Ankica Čakardić
Jacobin
Mulheres que lutaram na Segunda Guerra Mundial contra os nazistas na Iugoslávia treinando na base aliada na Itália, 1944. (Keystone / Getty Images) |
Rajka Baković e Zdenka Baković foram revolucionárisas croatas e membros do movimento de resistência antifascista. Elas foram mortos em Zagreb, no Estado Independente da Croácia (NDH), fantoche nazista, em 1941. Rajka tinha 21 anos e Zdenka, 24.
Desde o início da Segunda Guerra Mundial, essas irmãs Baković usaram a banca de jornais de sua família em Zagreb como um centro importante para conectar os membros da resistência. Elas deixavam pacotes ou cartas para marcar reuniões, e o estande servia como ponto de abastecimento para a Liga dos Comunistas da Croácia. Como Zdenka falava alemão fluentemente e ordenava regularmente a imprensa nesse idioma, também rapidamente se tornou um ponto de encontro para oficiais alemães. Forneceu uma camuflagem ideal e uma maneira de espionar as forças de ocupação. Mas o trabalho das irmãs Baković não passou despercebido. Depois que um mensageiro do comitê local da Liga dos Comunistas na Dalmácia foi capturado e torturado, ele revelou para onde estava levando as cartas.
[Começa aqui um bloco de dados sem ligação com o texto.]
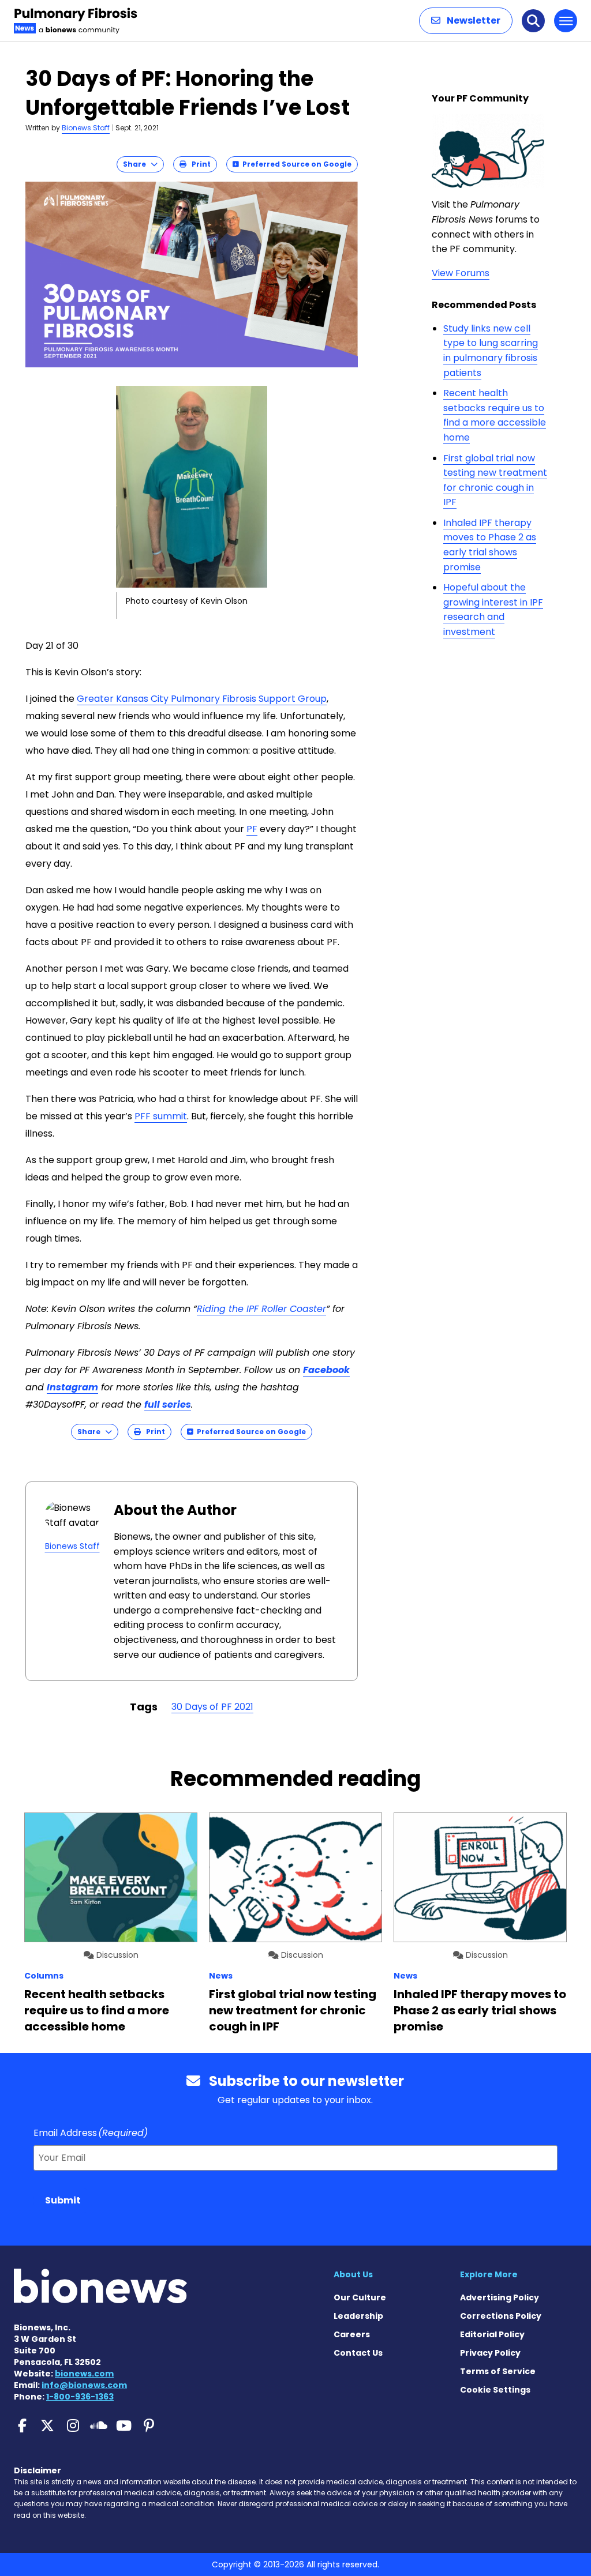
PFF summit (160, 1116)
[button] (466, 20)
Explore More (489, 2274)
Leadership (358, 2316)
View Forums (460, 273)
Durante a noite de 20 de dezembro de 1941, o Serviço de Vigilância Ustaša (UNS) prendeu Rajka e Zdenka e as torturou por cinco dias. Apesar das severas surras que sofreram, as irmãs não traíram ninguém. Em 24 de dezembro de 1941, Rajka foi transportada para um hospital. Em 25 de dezembro, Zdenka, em um momento de desespero ao ver que Rajka não estava, se livrou de seus guardas e se jogou do quarto andar do quartel-general da UNS, onde morreu. Rajka morreu devido aos ferimentos graves em 29 de dezembro de 1941. Nos anos do pós-guerra, ela foi homenageada como a heroína do povo da Iugoslávia.
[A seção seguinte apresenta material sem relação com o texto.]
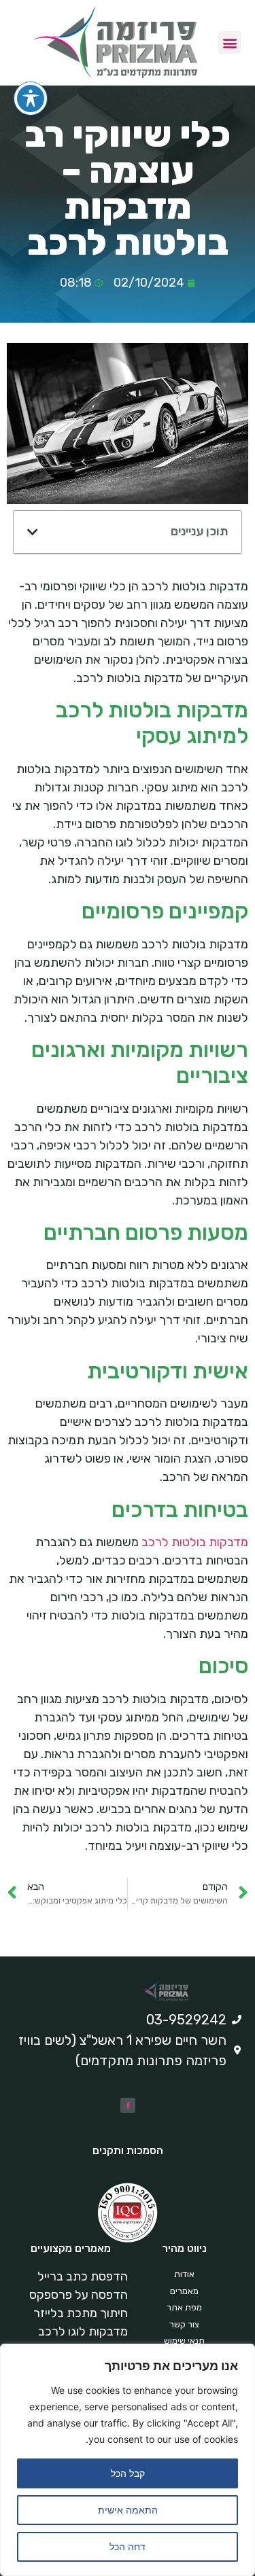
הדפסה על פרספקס (78, 2294)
Frente Feminina Antifascista
Apenas um ano após a morte das irmãs Baković, a Frente Feminina Antifascista da Iugoslávia (AFŽJ) foi oficialmente fundada. Embora a organização fosse nova, seu surgimento seguiu o trabalho contínuo dos vários movimentos de resistência feminina já existentes na Iugoslávia. Em 6 de dezembro de 1942, a primeira conferência do AFŽJ ocorreu em Bosanski Petrovac (Bósnia e Herzegovina), resultando no estabelecimento de conselhos federais nas repúblicas socialistas iugoslavas. Enquanto os delegados da Macedônia e da Eslovênia não conseguiram passar pelas linhas inimigas a tempo, a conferência contou com a presença de 166 delegados de toda a Iugoslávia, buscando dedicar todos os recursos disponíveis à luta de libertação do povo em andamento. AFŽJ logo se tornou um dos maiores movimentos revolucionários de massa de mulheres na região iugoslava e além. A título de ilustração, no final de 1942, só a AFŽJ croata já reunia cerca de duzentas e cinquenta mil mulheres.
Ao lutar contra o fascismo em nome de um futuro socialista, o AFŽJ estava simultaneamente desafiando as ideias conservadoras sobre as mulheres e seu papel na sociedade. Trabalhou continuamente para lançar as bases para o desenvolvimento de políticas emancipatórias feministas - e vinculá-las à organização mais ampla da sociedade. Na década de 1980, a Iugoslávia se posicionaria internacionalmente como um dos estados pioneiros a decidir a forma e o ritmo de importantes discussões das Nações Unidas que se enquadravam no termo genérico "a questão da mulher".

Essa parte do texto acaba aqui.